---- Exercise inputs

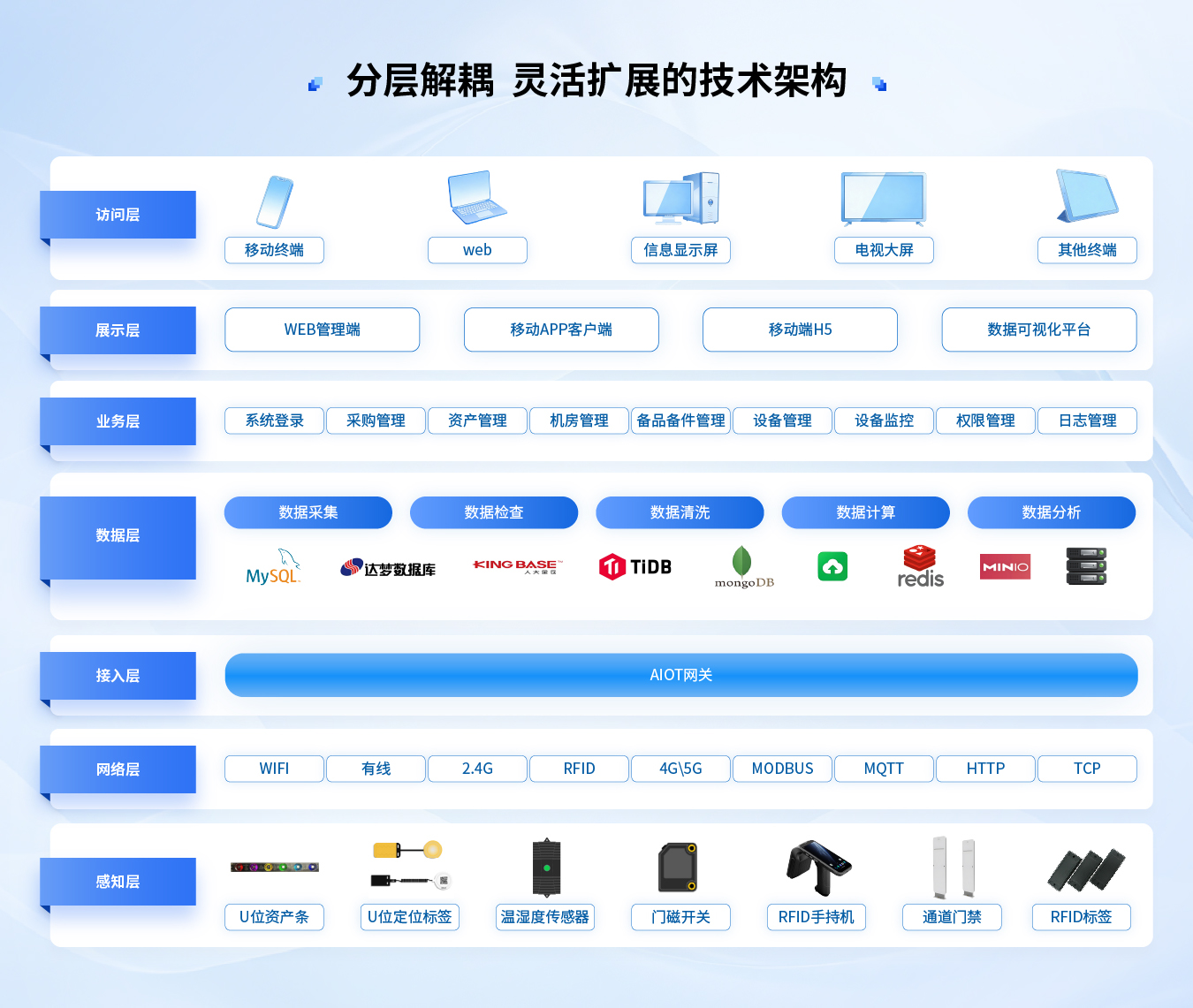The height and width of the screenshot is (1008, 1193).
Task: Open the AIOT网关 access layer bar
Action: coord(680,674)
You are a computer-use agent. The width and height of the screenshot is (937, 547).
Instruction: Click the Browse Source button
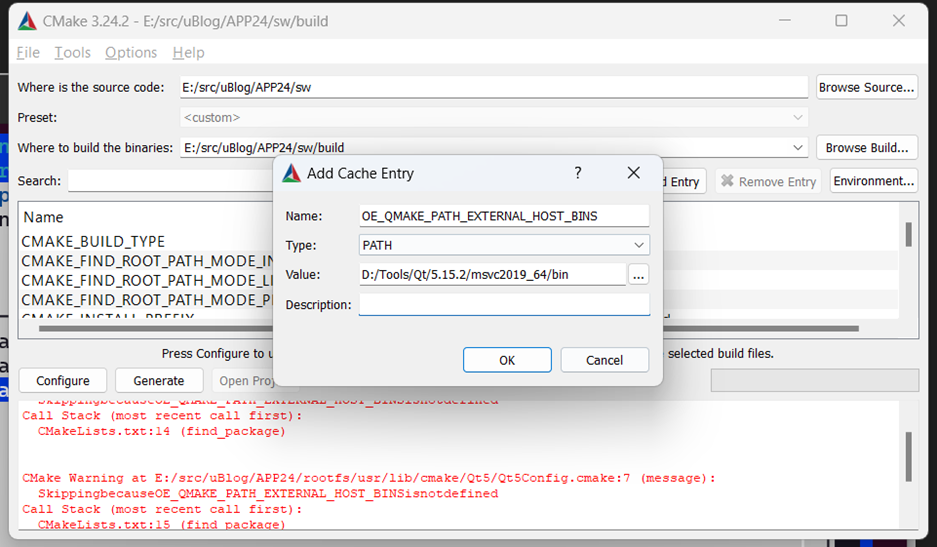tap(866, 87)
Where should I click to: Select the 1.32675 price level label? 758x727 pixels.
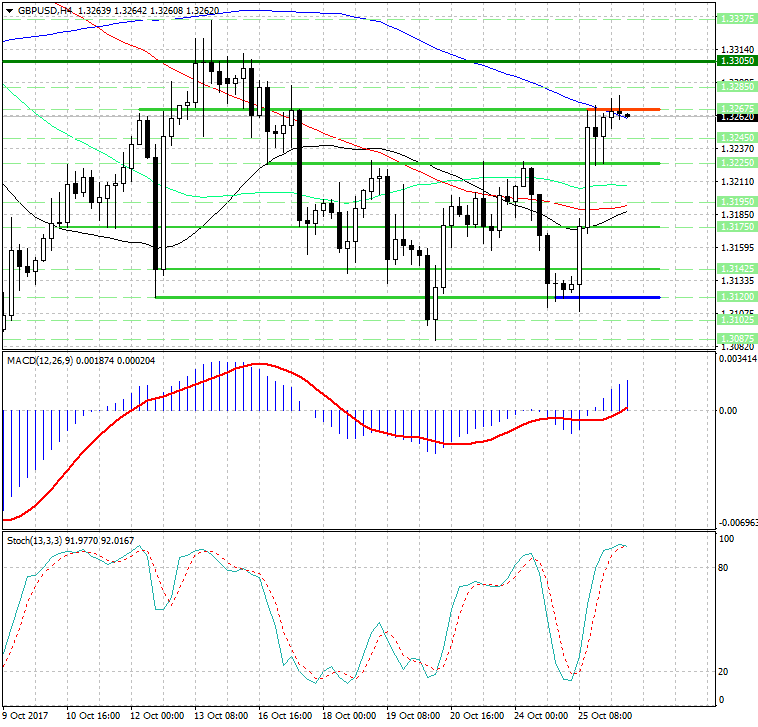(737, 109)
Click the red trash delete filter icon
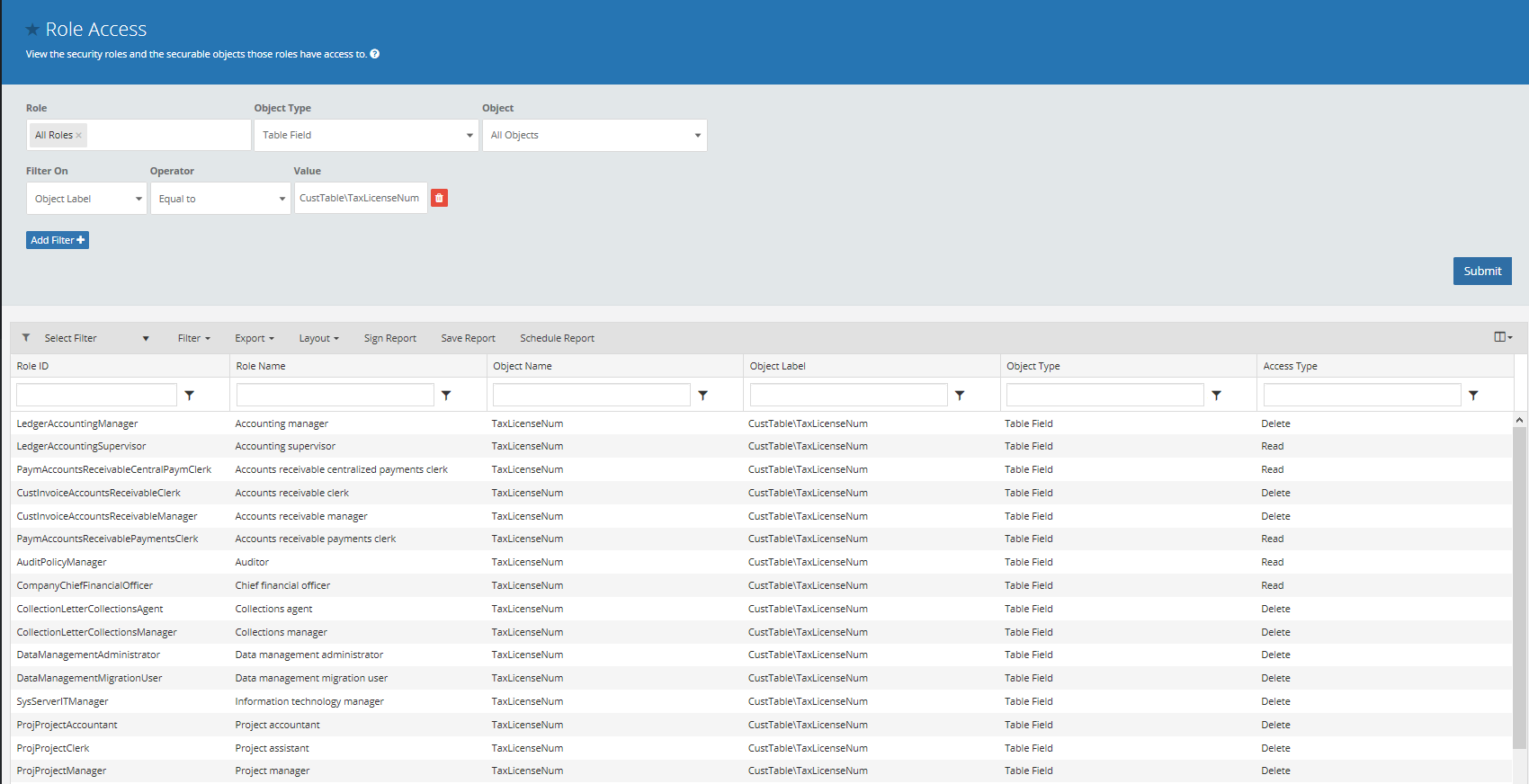The image size is (1529, 784). pyautogui.click(x=439, y=198)
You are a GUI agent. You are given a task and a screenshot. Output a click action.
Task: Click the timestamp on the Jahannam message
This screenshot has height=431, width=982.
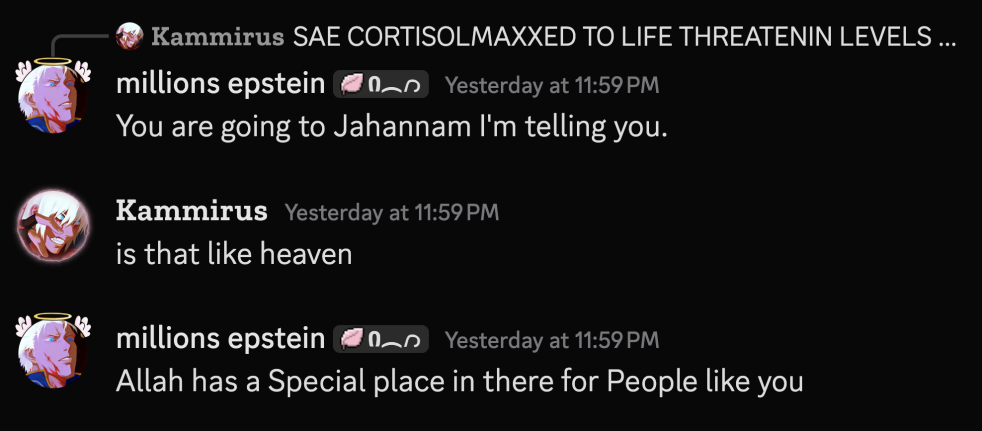551,85
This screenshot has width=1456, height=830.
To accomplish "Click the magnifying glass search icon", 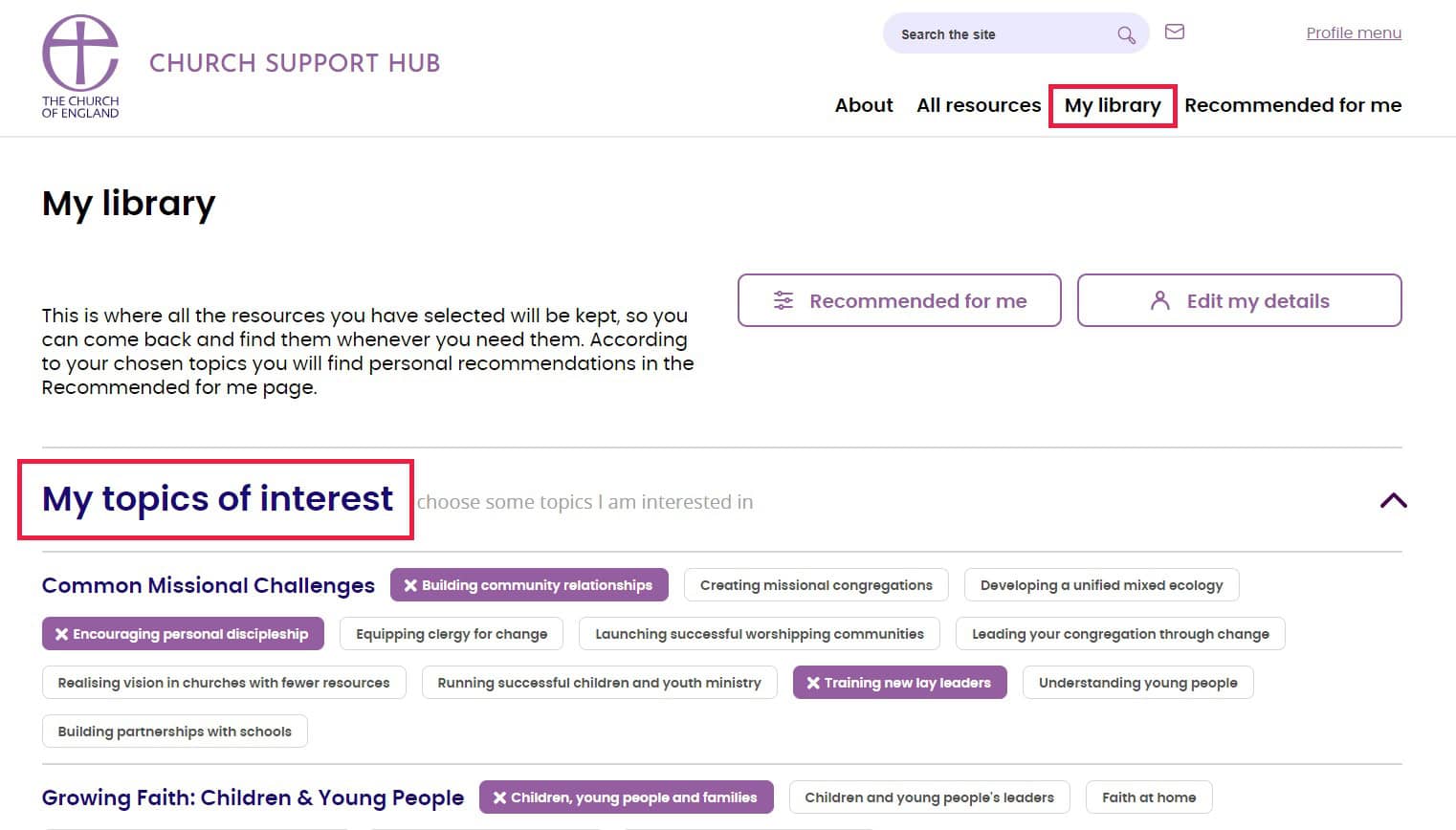I will (1126, 33).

--------

> [Activity]
Look through the data above for the word "agent". Report each line where it occurs.

> [Response to the exercise]
You are a computer-use agent. The width and height of the screenshot is (937, 547).
You are a GUI agent. You are given a task and a screenshot. Output a click action.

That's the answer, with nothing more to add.